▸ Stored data
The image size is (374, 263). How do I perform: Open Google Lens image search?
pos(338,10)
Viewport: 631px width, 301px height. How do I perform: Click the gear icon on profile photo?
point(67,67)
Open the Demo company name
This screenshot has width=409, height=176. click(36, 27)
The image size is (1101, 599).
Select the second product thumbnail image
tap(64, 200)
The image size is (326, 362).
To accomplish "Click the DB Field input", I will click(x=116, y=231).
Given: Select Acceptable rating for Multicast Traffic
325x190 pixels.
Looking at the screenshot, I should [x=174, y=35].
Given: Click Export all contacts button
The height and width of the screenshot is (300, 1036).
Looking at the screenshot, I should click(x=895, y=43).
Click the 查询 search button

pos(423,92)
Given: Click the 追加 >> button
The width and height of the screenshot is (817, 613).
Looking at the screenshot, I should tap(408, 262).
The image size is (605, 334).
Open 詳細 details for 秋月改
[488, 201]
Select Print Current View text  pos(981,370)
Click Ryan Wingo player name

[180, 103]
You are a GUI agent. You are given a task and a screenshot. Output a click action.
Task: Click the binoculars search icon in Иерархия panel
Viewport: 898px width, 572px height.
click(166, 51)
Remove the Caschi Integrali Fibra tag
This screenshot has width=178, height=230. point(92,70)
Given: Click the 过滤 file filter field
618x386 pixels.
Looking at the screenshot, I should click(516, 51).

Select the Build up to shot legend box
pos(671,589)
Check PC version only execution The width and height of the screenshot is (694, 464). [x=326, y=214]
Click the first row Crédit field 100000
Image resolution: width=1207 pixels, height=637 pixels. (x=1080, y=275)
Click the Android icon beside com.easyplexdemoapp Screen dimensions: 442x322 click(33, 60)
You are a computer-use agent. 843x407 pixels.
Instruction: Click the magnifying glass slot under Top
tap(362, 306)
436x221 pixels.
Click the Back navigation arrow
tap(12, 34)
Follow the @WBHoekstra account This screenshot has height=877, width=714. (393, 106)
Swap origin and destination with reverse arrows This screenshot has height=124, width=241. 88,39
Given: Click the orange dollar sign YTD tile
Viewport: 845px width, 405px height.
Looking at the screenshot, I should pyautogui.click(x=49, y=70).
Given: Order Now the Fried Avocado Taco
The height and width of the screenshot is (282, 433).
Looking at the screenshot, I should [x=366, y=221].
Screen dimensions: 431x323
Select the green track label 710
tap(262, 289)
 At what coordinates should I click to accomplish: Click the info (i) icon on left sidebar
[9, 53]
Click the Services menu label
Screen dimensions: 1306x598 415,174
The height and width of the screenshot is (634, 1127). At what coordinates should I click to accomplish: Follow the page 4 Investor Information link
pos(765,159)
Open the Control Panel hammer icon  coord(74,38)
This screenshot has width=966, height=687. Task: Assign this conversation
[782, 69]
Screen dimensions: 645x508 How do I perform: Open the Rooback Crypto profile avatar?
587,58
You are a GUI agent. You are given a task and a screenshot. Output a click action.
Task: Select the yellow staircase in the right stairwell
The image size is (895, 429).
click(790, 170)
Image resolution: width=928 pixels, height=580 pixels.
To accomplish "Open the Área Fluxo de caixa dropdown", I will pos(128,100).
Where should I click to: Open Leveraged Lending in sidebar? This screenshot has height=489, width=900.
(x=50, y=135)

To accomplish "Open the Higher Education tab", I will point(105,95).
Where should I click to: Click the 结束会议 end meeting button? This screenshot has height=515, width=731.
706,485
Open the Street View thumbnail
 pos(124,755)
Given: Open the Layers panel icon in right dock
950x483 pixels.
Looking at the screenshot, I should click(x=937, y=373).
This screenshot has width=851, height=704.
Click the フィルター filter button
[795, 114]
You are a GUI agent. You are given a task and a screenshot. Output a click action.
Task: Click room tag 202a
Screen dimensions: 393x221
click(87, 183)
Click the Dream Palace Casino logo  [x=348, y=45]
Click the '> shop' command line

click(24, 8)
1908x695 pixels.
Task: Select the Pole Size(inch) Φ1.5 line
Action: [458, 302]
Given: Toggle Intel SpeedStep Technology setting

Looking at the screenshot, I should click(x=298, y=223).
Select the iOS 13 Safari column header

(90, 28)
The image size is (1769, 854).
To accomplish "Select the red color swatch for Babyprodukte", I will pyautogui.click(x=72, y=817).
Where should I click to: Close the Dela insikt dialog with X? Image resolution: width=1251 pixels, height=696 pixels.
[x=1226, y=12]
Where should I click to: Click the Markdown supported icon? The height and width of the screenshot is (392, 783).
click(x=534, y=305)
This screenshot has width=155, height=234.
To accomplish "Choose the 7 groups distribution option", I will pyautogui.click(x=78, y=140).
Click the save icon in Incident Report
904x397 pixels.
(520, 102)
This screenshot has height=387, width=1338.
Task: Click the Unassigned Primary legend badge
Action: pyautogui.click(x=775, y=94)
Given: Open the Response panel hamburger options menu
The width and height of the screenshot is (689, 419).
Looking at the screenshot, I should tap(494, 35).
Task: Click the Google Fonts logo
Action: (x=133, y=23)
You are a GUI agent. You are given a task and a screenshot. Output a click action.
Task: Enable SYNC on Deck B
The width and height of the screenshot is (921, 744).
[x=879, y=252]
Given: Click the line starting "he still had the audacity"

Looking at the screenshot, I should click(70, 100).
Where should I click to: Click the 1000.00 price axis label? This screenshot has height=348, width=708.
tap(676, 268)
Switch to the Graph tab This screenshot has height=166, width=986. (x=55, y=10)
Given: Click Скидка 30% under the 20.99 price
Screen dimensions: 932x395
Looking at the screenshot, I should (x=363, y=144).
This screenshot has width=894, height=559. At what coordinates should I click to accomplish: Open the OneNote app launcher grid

▸ Task description
Your answer should be the records themselves, returned word for word.

▸ Answer area
The image size is (374, 263). How do I perform: Open Google Lens image search?
pos(338,10)
Viewport: 631px width, 301px height. How do I perform: Click the gear icon on profile photo?
point(67,67)
Open the Demo company name
This screenshot has width=409, height=176. click(36, 27)
The image size is (1101, 599).
Select the second product thumbnail image
tap(64, 200)
The image size is (326, 362).
To accomplish "Click the DB Field input", I will click(x=116, y=231).
Given: Select Acceptable rating for Multicast Traffic
325x190 pixels.
Looking at the screenshot, I should [x=174, y=35].
Given: Click Export all contacts button
The height and width of the screenshot is (300, 1036).
Looking at the screenshot, I should click(x=895, y=43).
Click the 查询 search button

pos(423,92)
Given: Click the 追加 >> button
The width and height of the screenshot is (817, 613).
Looking at the screenshot, I should tap(408, 262).
The image size is (605, 334).
Open 詳細 details for 秋月改
[488, 201]
Select Print Current View text  pos(981,370)
Click Ryan Wingo player name

[180, 103]
You are a GUI agent. You are given a task and a screenshot. Output a click action.
Task: Click the binoculars search icon in Иерархия panel
Viewport: 898px width, 572px height.
click(166, 51)
Remove the Caschi Integrali Fibra tag
This screenshot has width=178, height=230. point(92,70)
Given: Click the 过滤 file filter field
618x386 pixels.
Looking at the screenshot, I should click(516, 51).

Select the Build up to shot legend box
pos(671,589)
Check PC version only execution The width and height of the screenshot is (694, 464). [x=326, y=214]
Click the first row Crédit field 100000
Image resolution: width=1207 pixels, height=637 pixels. (x=1080, y=275)
Click the Android icon beside com.easyplexdemoapp Screen dimensions: 442x322 click(33, 60)
You are a computer-use agent. 843x407 pixels.
Instruction: Click the magnifying glass slot under Top
tap(362, 306)
436x221 pixels.
Click the Back navigation arrow
tap(12, 34)
Follow the @WBHoekstra account This screenshot has height=877, width=714. (393, 106)
Swap origin and destination with reverse arrows This screenshot has height=124, width=241. 88,39
Given: Click the orange dollar sign YTD tile
Viewport: 845px width, 405px height.
Looking at the screenshot, I should pyautogui.click(x=49, y=70).
Given: Order Now the Fried Avocado Taco
The height and width of the screenshot is (282, 433).
Looking at the screenshot, I should [x=366, y=221].
Screen dimensions: 431x323
Select the green track label 710
tap(262, 289)
 At what coordinates should I click to accomplish: Click the info (i) icon on left sidebar
[9, 53]
Click the Services menu label
Screen dimensions: 1306x598 415,174
The height and width of the screenshot is (634, 1127). At what coordinates should I click to accomplish: Follow the page 4 Investor Information link
pos(765,159)
Open the Control Panel hammer icon  coord(74,38)
This screenshot has width=966, height=687. Task: Assign this conversation
[782, 69]
Screen dimensions: 645x508 How do I perform: Open the Rooback Crypto profile avatar?
587,58
You are a GUI agent. You are given a task and a screenshot. Output a click action.
Task: Select the yellow staircase in the right stairwell
The image size is (895, 429).
click(790, 170)
Image resolution: width=928 pixels, height=580 pixels.
To accomplish "Open the Área Fluxo de caixa dropdown", I will pos(128,100).
Where should I click to: Open Leveraged Lending in sidebar? This screenshot has height=489, width=900.
(x=50, y=135)

To accomplish "Open the Higher Education tab", I will point(105,95).
Where should I click to: Click the 结束会议 end meeting button? This screenshot has height=515, width=731.
706,485
Open the Street View thumbnail
 pos(124,755)
Given: Open the Layers panel icon in right dock
950x483 pixels.
Looking at the screenshot, I should click(x=937, y=373).
This screenshot has width=851, height=704.
Click the フィルター filter button
[795, 114]
You are a GUI agent. You are given a task and a screenshot. Output a click action.
Task: Click room tag 202a
Screen dimensions: 393x221
click(87, 183)
Click the Dream Palace Casino logo  [x=348, y=45]
Click the '> shop' command line

click(24, 8)
1908x695 pixels.
Task: Select the Pole Size(inch) Φ1.5 line
Action: [458, 302]
Given: Toggle Intel SpeedStep Technology setting

Looking at the screenshot, I should click(x=298, y=223).
Select the iOS 13 Safari column header

(90, 28)
The image size is (1769, 854).
To accomplish "Select the red color swatch for Babyprodukte", I will pyautogui.click(x=72, y=817).
Where should I click to: Close the Dela insikt dialog with X? Image resolution: width=1251 pixels, height=696 pixels.
[x=1226, y=12]
Where should I click to: Click the Markdown supported icon? The height and width of the screenshot is (392, 783).
click(x=534, y=305)
This screenshot has width=155, height=234.
To accomplish "Choose the 7 groups distribution option", I will pyautogui.click(x=78, y=140).
Click the save icon in Incident Report
904x397 pixels.
(520, 102)
This screenshot has height=387, width=1338.
Task: Click the Unassigned Primary legend badge
Action: pyautogui.click(x=775, y=94)
Given: Open the Response panel hamburger options menu
The width and height of the screenshot is (689, 419).
Looking at the screenshot, I should tap(494, 35).
Task: Click the Google Fonts logo
Action: (x=133, y=23)
You are a GUI agent. You are given a task and a screenshot. Output a click action.
Task: Enable SYNC on Deck B
The width and height of the screenshot is (921, 744).
[x=879, y=252]
Given: Click the line starting "he still had the audacity"

Looking at the screenshot, I should click(70, 100).
Where should I click to: Click the 1000.00 price axis label? This screenshot has height=348, width=708.
tap(676, 268)
Switch to the Graph tab This screenshot has height=166, width=986. (x=55, y=10)
Given: Click Скидка 30% under the 20.99 price
Screen dimensions: 932x395
Looking at the screenshot, I should (x=363, y=144).
This screenshot has width=894, height=559. At what coordinates should I click to accomplish: Open the OneNote app launcher grid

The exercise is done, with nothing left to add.